***** Records provided
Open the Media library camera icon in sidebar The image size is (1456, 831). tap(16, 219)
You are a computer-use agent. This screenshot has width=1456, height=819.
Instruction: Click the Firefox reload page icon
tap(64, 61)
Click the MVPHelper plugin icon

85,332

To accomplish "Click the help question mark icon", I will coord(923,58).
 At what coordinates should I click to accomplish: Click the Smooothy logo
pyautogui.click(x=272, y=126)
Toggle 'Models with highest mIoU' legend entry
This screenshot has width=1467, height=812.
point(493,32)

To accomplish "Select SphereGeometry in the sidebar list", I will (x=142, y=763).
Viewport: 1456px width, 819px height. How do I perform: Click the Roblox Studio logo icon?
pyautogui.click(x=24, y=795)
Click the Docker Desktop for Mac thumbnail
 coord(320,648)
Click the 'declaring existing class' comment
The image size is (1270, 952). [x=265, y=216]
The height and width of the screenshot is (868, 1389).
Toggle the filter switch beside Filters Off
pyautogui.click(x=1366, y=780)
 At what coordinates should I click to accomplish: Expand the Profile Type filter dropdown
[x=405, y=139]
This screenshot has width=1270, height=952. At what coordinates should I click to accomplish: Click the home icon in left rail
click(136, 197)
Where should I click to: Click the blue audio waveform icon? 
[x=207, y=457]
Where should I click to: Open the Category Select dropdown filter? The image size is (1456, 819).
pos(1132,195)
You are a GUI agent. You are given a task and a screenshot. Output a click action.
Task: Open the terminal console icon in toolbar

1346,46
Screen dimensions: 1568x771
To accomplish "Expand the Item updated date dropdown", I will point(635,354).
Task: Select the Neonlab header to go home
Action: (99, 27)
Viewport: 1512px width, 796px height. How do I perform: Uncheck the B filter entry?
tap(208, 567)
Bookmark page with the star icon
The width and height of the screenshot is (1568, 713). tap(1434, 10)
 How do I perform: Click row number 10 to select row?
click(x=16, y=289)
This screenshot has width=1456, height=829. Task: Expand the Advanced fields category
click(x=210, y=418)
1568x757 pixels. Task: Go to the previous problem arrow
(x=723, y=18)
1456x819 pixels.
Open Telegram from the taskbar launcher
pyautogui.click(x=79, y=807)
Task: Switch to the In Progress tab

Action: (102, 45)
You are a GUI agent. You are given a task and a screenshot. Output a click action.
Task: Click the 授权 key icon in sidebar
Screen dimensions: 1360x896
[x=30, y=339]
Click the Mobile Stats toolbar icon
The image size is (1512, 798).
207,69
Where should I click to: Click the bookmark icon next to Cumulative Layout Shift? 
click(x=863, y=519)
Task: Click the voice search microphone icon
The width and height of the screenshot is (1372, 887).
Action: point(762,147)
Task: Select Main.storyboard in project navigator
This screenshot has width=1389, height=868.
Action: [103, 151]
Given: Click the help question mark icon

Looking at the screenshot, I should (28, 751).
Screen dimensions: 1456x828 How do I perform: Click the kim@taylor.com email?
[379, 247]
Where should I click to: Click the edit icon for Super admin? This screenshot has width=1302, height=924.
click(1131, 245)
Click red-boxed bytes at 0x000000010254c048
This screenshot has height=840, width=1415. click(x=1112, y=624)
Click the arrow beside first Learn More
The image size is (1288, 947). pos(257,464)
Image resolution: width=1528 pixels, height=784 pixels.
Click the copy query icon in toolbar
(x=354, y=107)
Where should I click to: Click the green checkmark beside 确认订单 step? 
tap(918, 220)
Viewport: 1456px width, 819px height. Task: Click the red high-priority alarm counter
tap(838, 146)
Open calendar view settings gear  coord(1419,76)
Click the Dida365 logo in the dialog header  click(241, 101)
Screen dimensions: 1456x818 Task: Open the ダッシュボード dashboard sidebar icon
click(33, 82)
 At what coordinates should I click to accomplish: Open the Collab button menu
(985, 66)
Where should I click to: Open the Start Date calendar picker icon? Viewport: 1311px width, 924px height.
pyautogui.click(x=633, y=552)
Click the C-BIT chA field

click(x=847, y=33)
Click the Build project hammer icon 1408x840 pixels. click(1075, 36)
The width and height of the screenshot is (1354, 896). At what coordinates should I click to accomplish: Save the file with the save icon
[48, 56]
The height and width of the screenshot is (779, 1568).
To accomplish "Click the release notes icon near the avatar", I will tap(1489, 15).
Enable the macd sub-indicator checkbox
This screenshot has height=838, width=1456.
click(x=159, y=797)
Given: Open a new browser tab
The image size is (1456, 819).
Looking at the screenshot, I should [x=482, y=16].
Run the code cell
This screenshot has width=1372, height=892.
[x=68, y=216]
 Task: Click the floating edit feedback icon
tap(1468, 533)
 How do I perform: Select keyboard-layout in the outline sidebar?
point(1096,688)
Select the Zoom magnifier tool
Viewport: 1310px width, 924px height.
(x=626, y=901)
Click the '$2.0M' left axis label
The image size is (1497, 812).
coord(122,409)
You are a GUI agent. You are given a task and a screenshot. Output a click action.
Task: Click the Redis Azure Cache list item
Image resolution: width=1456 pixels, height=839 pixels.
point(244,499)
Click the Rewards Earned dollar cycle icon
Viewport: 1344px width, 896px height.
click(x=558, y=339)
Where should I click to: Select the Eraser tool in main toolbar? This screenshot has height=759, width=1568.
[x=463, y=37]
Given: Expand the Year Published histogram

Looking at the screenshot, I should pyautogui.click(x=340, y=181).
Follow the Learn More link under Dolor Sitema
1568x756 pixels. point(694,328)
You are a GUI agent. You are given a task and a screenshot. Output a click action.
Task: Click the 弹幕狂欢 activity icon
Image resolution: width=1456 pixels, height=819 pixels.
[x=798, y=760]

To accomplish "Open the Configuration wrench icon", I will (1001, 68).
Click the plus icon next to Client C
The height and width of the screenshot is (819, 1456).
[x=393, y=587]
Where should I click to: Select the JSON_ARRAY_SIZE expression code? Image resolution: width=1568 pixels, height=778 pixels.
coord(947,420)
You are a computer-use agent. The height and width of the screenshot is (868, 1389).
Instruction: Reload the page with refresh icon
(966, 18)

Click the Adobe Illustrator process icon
**********
Filter the entries down to the lines containing "computer". Copy each of those lines.

Finished task:
You are a computer-use agent. This screenshot has width=1456, height=819.
You are a computer-use agent. The height and width of the screenshot is (868, 1389).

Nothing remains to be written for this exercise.